As dificuldades de furar a bolha da testosterona se tornam evidentes quando traduzidas em números: a participação feminina em cargos de liderança subiu apenas 3,4 pontos percentuais em uma década — de 35,7%, foi para 39,1%, entre 2013 e 2023 —, relata a Confederação Nacional da Indústria (CNI). A comparação de rendimentos é ainda mais escandalosa. Em pleno século XXI, as mulheres ganham em média 20% a menos do que os homens, segundo relatório da ONU. No Brasil, as mulheres em cargos de gerência, ou acima, têm um salário 27% menor do que seus pares homens, conforme aponta um relatório dos ministérios do Trabalho e das Mulheres, uma realidade que praticamente não mudou ao longo dos últimos três anos (veja o quadro). A situação afronta os princípios da Constituição Brasileira e a CLT. O país conta até com uma lei para assegurar a igualdade salarial, proibindo expressamente a disparidade de gêneros na remuneração. “A maioria das organizações, porém, nem sequer implementou programas voltados para diminuir a desigualdade de gênero”, diz a advogada trabalhista Cátia Vita.

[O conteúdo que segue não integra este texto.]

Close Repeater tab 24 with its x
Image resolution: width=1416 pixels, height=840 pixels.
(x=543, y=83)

Um dos maiores entraves para o desenvolvimento profissional feminino segue sendo o mundo com que as mulheres se deparam depois de bater o ponto. Em casa, uma infinidade de tarefas domésticas costuma recair sobre suas costas, enquanto os compromissos com o trabalho, cada vez mais numerosos e demandantes, acabam ficando em segundo plano. “Há mulheres extremamente competentes e confiantes que encontram um ‘teto de vidro’, obstáculos invisíveis, mas reais, que limitam sua ascensão. A dupla jornada é um deles”, comenta Rosa Bernhoeft, especialista em gestão de pessoas da Alba Consultoria.

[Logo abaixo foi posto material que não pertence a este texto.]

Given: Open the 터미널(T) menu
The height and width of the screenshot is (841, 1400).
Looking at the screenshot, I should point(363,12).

Um levantamento do IBGE aponta que elas passam, em média, 21,3 horas semanais em atividades do lar, enquanto os homens despendem apenas 11,7 horas. Para se tornar CEO de uma editora, a paulista Andréia Roma, 46 anos, precisou adequar a rotina e contar com o apoio do marido na divisão das responsabilidades e na criação dos filhos. Algo básico, mas nem sempre comum. “Conciliar maternidade, gestão e uma rotina intensa de projetos sempre demandou muito equilíbrio emocional e planejamento”, conta ela, que sempre se sentiu mais cobrada no serviço do que os colegas homens. “Precisei aprender a delegar, priorizar o que realmente importa e reconhecer que não posso, nem preciso, dar conta de tudo sozinha.”
Fazer com que mais mulheres cheguem ao topo das organizações não é algo que cabe somente a elas. Políticas empresariais concretas, como programas de mentoria e auditorias salariais, podem ser o impulso que falta rumo à igualdade no mercado de trabalho. Mais do que uma questão de justiça, as empresas têm bons motivos para implementá-las. Um estudo da consultoria global McKinsey mostra que companhias com gerentes femininas apresentam crescimento 21% superior ao de organizações comandadas apenas por homens. Cada mulher que chega lá ajuda a reescrever as regras do jogo, e assim deve caminhar a humanidade, felizmente.